Hayden Morgan of Pinsent Masons, who advises organisations on meeting sustainability goals and managing risk, was commenting after the UK government pledged to tie the country’s pursuit of ‘net zero’ targets to a lowering of energy bills. New policy to achieve those twin objectives was trailed in its response (92-page / 649KB PDF) to a report issued by the independent Climate Change Committee (CCC) and in its carbon budget and growth delivery plan (CBGDP) (238-page / 1.74MB PDF).
The UK government has a legal obligation, under the Climate Change Act 2008, to deliver a net zero economy by 2050. Under the Act, the government is further required to set five-yearly carbon ‘budgets’ that align with the net zero goal. After each budget is approved by parliament, the government must set out the proposals and policies it has or will develop for meeting that and future carbon budgets.

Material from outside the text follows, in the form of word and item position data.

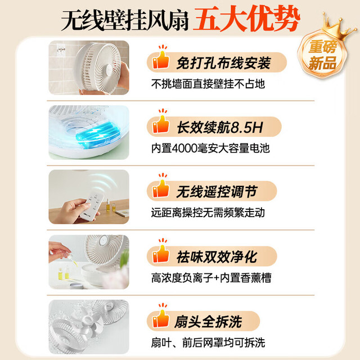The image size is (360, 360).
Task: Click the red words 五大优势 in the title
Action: [x=246, y=19]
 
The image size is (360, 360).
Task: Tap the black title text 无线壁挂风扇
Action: [x=125, y=21]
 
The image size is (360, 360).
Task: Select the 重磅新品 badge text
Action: [x=322, y=55]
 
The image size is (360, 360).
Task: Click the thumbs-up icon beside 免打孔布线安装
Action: [x=161, y=57]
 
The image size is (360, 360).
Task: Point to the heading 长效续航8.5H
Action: [x=220, y=127]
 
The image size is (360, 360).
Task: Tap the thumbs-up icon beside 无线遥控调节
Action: [x=161, y=186]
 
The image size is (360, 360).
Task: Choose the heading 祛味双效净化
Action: [x=217, y=256]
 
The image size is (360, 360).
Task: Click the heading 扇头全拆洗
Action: [x=208, y=322]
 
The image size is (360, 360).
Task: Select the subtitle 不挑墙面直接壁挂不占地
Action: [x=208, y=84]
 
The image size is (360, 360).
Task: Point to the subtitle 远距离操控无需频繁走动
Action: [x=208, y=213]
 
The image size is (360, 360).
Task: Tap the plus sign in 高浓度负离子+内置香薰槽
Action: [x=216, y=278]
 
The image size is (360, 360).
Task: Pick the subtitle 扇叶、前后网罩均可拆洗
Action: [x=208, y=343]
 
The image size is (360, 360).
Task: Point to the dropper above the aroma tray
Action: [x=73, y=259]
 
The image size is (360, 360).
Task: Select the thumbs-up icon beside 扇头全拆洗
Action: [x=161, y=316]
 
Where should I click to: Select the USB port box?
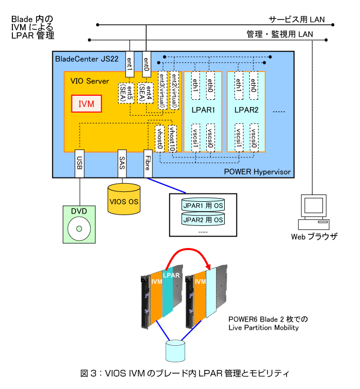(80, 164)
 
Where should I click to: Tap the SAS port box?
(122, 164)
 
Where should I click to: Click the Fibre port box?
(148, 164)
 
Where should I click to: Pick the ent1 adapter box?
(130, 64)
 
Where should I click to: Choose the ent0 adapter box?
(146, 64)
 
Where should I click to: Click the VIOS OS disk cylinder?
(123, 199)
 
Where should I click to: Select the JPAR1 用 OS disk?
(203, 206)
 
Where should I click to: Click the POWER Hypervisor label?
(258, 171)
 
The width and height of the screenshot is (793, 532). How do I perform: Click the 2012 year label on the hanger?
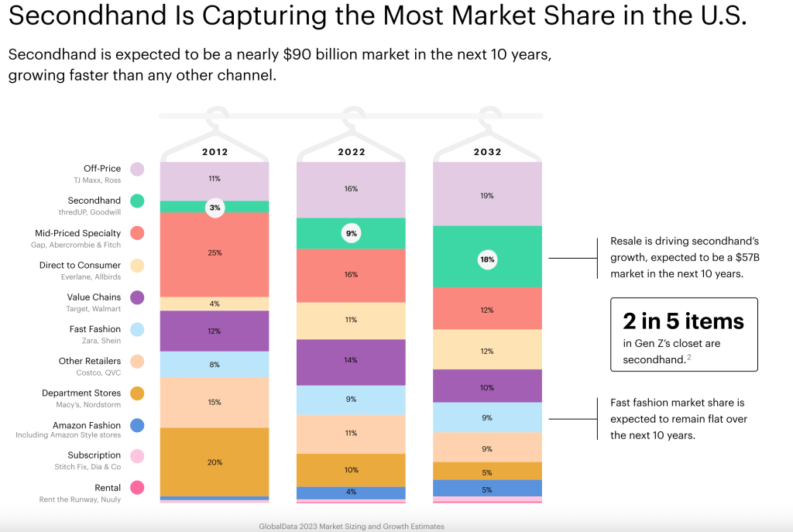coord(215,152)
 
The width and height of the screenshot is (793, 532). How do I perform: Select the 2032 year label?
coord(487,152)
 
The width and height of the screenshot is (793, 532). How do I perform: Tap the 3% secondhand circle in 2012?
coord(215,208)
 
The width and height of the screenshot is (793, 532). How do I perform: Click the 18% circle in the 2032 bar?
coord(487,260)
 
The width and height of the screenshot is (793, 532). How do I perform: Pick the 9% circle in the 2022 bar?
coord(351,233)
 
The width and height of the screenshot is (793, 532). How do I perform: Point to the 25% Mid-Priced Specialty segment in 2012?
coord(215,252)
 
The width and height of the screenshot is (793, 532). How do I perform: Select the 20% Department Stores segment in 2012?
coord(215,462)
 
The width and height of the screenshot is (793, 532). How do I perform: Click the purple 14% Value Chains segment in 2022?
coord(351,361)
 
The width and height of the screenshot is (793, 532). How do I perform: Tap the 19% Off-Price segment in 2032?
coord(487,196)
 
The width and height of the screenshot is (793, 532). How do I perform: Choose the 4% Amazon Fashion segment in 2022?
coord(351,493)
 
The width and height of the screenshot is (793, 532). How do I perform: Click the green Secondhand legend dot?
coord(137,201)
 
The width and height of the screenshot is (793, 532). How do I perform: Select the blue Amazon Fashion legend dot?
coord(137,425)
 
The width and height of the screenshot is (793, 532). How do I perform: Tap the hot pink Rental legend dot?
coord(137,487)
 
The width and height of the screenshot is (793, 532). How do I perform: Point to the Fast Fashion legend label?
coord(94,329)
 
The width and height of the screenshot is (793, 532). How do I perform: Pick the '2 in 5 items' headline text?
coord(683,321)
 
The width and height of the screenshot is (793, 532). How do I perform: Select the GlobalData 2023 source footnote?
coord(352,526)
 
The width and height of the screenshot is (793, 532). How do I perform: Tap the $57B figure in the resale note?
coord(725,258)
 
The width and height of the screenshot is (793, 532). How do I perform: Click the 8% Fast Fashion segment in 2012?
coord(215,364)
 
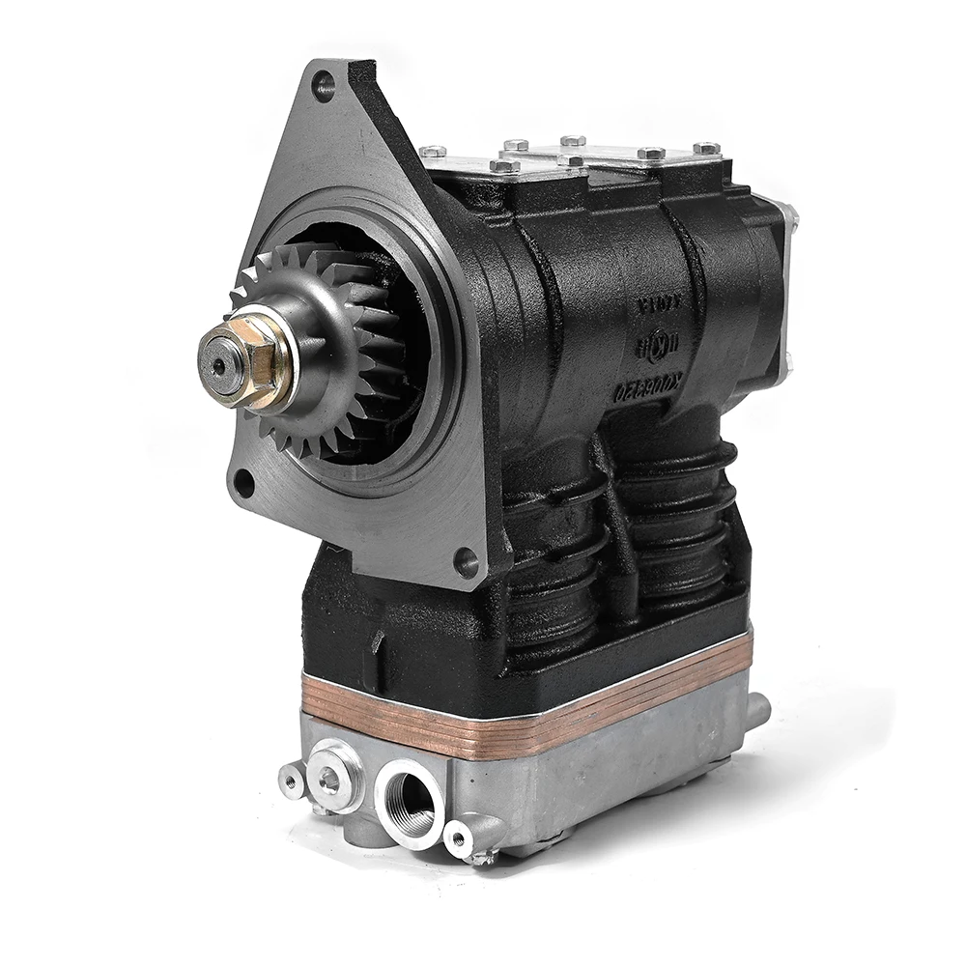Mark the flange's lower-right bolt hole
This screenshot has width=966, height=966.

The CBGDP represents the government’s latest attempt to meet that reporting obligation: earlier versions of the report were ruled unlawful.
The CCC, which advises the government on setting its carbon budgets, faces a statutory duty to report on the UK’s progress towards the net zero target and on delivery against the carbon budgets.
In June, the CCC called on the government to put “making electricity cheaper” top of its net zero agenda priority list. This is because, it said, “the UK’s electricity-to-gas price ratio remains too high” to incentivise homeowners and businesses to take up low-carbon options for heating buildings. It called on the government to remove “policy costs from electricity” to incentivise the switch to “efficient electric technologies”. For example, it said “the UK’s electricity-to-gas price ratio remains too high to ensure the underlying cost-savings of heat pumps’ greater efficiency are captured by households”.
The government has now confirmed it will act on this.
“The UK has a particularly high ratio of residential electricity price to gas price compared to many countries in Europe,” the government said. “Our electricity price does not reflect the cheaper wholesale price of clean energy. This means low carbon technologies can be more expensive to run than fossil-fuel powered alternatives.”
“Over this parliament the government will be working relentlessly to translate the much cheaper wholesale costs of clean power into lower bills for consumers. This will be core to every decision we make. We will set out our plans in due course,” it said.
Further measures “to reduce costs and make electrification an economically rational choice for a wider range of businesses and organisations” will also be consulted on, it said.
Morgan said: “Whilst the UK has had a leading role in developing policies leading to green investment and associated deployment in energy generation, with green electricity generation among the highest in the world, per capita, this is not yet reflected in the price of energy and erodes the UK’s climate leadership credentials. With the application of the appropriate fiscal and policy levers set out in these plans, there is optimism that the UK will continue to demonstrate the case for economic growth, whilst de-carbonising electricity, and building climate resilient infrastructure.”
In the CBGDP, the government highlighted how the UK has “already met, and overachieved” against the first three carbon budgets that were set, which covered the period from 2008 to 2022. It said the UK is “on track to meet the fourth”, which applies to the period for 2023 to 2027. The UK’s fifth and sixth carbon budgets have already been set. The government is due to outline the seventh carbon budget by June 2026. It will cover the period from 2038 to 2042.
Siobhan Cross of Pinsent Masons said that a major focus of the CBGDP is on decarbonisation of UK real estate. She has written a separate article analysing the measures the government has outlined in this regard.